522.3
Persistence of Unemployment and Welfare Receipt in Germany: Determinants and Duration Dependence

Friday, 20 July 2018: 16:00
Location: 716B (MTCC SOUTH BUILDING)
Oral Presentation
Torsten LIETZMANN, Institute for Employment Research (IAB), Germany
Katrin HOHMEYER, Institute for Employment Research (IAB), Germany
Although getting comparatively well through the last great recession, the German economy suffers from a high and stagnating incidence of long-term unemployment and benefit dependency and solutions for this problem are urgently needed. We are the first to study duration of benefit receipt and its determinants in the German basic income support for needy individuals capable of working (“unemployment benefit II, UBII”) as a whole and pay special attention to duration dependence.
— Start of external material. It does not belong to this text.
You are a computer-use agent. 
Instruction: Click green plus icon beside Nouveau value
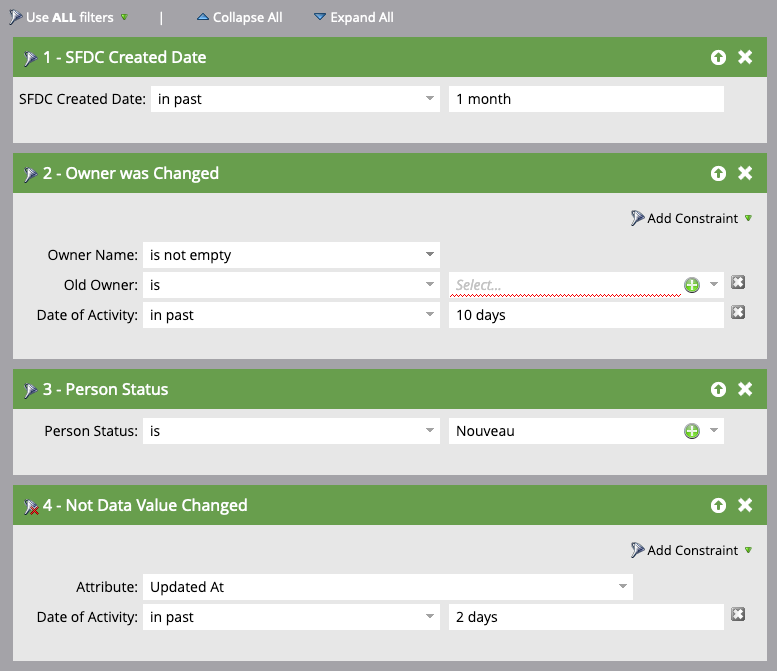(x=691, y=431)
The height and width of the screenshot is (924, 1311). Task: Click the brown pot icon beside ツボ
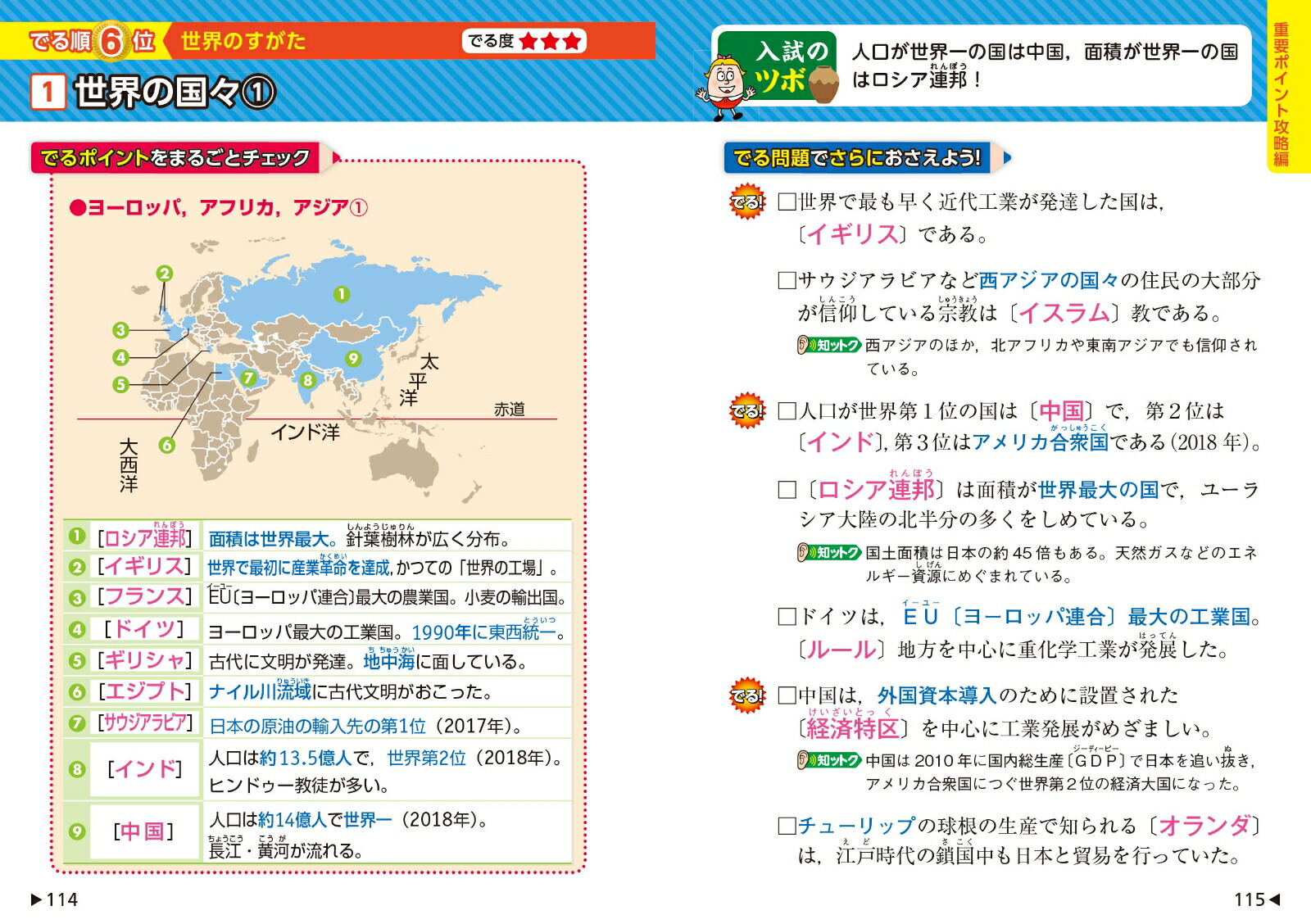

Rich administrative data on welfare recipients became only available after the introduction of the UBII in 2005. Administrative data have several advantages over survey data: First, the large number of observations enables us to study effect heterogeneity. In particular, merging regional information allows us to consider regional heterogeneity. Moreover, administrative data on benefit receipt are based on actual payments of the welfare agencies to the recipients and thus can be regarded as highly reliable. This is not necessarily true for survey data, where individuals tend to underreport their benefit receipt.

As the welfare benefit is a means-tested household benefit, not all recipients are registered unemployed, but some are e.g. employed with insufficient earnings, participating in training or are economically inactive (e.g. due to child care obligations). This makes it necessary to study welfare receipt and unemployment separately.

Using exceptionally rich administrative data from the German Federal Employment Agency on individuals who received welfare benefit between 2006 and 2012, we estimate discrete-time hazard rate models that control for unobserved heterogeneity. Our results indicate that the chances of leaving welfare are determined by welfare duration, household composition and labour market resources. The chances of leaving unemployment are generally higher than those of leaving benefit receipt. They are also affected by duration dependence and labour market resources, but to a lesser extent by household composition.